**What the task requires**
Beneath this instruction is a block of data; output from it exactly the lines that run from the one containing "[Nude] (440, 471)" through the one containing "You are a GUI agent. The screenshot is 412×1719.", inclusive.

----- Supplied information -----

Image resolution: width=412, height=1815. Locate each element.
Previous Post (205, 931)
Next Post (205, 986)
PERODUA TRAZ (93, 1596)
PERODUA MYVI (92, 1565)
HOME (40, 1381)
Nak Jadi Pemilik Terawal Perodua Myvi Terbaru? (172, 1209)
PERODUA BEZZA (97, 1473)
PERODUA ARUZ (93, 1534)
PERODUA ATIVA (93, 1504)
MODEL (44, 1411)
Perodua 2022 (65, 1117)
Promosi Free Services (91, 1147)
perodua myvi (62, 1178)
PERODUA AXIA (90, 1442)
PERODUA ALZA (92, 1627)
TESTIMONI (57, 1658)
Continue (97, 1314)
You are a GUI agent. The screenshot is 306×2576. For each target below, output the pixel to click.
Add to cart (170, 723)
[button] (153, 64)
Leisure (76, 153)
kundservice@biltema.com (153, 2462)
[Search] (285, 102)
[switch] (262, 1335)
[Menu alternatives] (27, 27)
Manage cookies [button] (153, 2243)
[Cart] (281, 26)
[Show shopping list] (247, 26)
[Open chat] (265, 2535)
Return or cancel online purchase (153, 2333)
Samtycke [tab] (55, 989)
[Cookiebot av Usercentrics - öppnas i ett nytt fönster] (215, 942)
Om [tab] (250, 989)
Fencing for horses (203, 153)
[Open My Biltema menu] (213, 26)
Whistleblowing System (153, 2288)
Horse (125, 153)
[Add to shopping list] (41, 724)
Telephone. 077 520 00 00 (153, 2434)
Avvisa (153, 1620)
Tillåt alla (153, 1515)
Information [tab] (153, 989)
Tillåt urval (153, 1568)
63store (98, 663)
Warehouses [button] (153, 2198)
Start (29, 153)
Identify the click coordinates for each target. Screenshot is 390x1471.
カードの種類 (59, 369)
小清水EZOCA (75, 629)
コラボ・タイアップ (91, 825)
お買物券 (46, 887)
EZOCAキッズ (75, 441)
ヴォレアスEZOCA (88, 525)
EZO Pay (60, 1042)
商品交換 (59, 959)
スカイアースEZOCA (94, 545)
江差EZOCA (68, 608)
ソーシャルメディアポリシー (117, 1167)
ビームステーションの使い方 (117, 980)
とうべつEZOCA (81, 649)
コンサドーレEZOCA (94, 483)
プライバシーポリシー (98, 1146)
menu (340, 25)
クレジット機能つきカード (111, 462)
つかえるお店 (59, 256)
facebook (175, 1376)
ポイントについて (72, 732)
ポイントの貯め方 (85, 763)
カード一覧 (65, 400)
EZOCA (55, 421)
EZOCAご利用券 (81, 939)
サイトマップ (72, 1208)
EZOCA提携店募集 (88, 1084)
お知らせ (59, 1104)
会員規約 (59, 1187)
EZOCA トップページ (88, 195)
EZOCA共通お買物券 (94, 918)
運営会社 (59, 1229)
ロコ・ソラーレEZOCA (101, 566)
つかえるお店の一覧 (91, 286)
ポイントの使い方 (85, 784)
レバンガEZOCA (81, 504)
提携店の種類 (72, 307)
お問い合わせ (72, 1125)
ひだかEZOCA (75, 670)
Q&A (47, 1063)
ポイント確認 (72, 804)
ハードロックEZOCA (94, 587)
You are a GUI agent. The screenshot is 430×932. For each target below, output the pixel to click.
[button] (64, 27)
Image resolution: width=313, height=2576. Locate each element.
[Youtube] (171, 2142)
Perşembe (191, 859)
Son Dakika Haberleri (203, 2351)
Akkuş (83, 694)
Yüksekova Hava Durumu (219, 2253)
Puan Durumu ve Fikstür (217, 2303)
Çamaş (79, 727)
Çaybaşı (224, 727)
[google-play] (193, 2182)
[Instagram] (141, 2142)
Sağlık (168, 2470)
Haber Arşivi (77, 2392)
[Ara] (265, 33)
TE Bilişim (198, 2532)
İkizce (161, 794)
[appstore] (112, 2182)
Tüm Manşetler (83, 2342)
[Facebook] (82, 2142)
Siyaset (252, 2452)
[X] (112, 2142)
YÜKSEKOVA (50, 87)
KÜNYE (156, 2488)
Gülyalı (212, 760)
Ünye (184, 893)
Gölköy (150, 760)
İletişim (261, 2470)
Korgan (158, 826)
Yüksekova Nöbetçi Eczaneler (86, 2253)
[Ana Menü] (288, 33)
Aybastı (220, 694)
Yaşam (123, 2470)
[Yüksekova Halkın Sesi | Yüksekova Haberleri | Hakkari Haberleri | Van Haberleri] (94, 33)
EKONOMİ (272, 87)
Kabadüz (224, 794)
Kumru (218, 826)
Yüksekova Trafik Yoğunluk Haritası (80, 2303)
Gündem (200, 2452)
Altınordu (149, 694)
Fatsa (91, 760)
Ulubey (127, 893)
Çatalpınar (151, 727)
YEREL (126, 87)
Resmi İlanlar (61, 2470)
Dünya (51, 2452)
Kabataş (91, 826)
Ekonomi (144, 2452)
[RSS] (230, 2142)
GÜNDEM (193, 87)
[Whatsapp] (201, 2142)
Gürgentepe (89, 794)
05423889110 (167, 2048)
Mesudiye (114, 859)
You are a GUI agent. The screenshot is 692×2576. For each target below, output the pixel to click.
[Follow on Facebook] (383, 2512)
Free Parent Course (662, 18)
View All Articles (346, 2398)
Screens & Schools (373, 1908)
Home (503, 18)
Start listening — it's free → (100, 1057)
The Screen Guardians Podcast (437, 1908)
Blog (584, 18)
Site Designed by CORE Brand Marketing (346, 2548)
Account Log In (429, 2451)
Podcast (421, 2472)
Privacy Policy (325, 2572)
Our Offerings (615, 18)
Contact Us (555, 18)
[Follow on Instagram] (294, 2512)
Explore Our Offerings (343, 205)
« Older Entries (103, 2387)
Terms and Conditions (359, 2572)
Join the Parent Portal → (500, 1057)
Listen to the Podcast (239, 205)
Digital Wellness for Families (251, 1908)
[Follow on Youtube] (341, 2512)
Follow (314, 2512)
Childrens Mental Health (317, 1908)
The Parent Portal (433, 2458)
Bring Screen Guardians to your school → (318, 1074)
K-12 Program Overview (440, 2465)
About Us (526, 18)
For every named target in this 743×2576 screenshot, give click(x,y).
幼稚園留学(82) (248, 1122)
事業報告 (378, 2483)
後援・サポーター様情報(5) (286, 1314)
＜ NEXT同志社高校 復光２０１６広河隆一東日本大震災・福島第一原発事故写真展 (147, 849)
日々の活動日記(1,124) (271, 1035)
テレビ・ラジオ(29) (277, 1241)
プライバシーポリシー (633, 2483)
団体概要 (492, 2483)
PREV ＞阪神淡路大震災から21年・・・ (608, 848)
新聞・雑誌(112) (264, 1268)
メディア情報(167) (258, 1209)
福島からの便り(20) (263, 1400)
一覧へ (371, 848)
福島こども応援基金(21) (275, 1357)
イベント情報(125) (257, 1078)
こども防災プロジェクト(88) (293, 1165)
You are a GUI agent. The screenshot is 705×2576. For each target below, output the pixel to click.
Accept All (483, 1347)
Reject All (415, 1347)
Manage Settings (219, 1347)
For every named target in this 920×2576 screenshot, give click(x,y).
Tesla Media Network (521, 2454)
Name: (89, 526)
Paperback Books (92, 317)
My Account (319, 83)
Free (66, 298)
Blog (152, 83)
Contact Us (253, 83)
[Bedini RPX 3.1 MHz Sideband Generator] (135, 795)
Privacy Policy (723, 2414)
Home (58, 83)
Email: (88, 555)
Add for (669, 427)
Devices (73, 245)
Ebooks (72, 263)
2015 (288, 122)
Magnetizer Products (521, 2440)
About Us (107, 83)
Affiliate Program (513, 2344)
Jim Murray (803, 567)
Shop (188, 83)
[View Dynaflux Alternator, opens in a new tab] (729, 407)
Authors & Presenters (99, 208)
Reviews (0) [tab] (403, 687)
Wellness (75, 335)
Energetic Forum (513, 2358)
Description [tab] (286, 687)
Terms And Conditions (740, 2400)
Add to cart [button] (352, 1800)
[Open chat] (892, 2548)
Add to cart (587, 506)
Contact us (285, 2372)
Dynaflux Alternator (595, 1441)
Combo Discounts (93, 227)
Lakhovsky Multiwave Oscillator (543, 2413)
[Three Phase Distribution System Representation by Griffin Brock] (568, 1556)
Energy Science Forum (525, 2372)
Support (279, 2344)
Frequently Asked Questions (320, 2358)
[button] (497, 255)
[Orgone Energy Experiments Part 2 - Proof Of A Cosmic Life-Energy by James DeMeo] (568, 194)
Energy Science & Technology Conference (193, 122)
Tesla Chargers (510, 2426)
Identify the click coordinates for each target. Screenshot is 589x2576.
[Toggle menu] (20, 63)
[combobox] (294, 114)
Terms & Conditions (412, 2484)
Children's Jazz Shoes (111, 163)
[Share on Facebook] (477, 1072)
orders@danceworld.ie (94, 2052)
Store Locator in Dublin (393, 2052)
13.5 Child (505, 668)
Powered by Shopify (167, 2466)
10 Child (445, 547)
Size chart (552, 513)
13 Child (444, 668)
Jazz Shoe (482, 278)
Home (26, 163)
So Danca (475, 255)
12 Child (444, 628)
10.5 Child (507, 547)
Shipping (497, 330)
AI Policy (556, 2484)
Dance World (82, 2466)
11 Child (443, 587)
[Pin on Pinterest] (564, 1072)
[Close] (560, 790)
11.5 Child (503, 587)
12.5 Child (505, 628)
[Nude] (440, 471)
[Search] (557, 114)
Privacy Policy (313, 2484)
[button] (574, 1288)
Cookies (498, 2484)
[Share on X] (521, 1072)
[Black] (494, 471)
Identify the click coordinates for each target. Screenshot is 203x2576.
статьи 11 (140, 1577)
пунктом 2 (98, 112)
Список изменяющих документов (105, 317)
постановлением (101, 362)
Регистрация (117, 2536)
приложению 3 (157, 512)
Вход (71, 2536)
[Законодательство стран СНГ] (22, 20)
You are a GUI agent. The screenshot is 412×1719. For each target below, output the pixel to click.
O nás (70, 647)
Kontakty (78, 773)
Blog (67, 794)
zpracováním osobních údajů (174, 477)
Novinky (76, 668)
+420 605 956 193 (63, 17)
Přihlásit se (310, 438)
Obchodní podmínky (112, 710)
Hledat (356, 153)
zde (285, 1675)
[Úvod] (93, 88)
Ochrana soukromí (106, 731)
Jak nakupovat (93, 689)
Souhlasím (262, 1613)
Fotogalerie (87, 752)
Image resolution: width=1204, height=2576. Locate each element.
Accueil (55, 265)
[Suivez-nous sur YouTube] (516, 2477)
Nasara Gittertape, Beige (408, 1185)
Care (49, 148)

-----

**Answer**
[Nude] (440, 471)
[Search] (557, 114)
Privacy Policy (313, 2484)
[button] (574, 1288)
Cookies (498, 2484)
[Share on X] (521, 1072)
[Black] (494, 471)
Identify the click coordinates for each target. Screenshot is 203x2576.
статьи 11 (140, 1577)
пунктом 2 (98, 112)
Список изменяющих документов (105, 317)
постановлением (101, 362)
Регистрация (117, 2536)
приложению 3 (157, 512)
Вход (71, 2536)
[Законодательство стран СНГ] (22, 20)
You are a GUI agent. The screenshot is 412×1719. For each target below, output the pixel to click.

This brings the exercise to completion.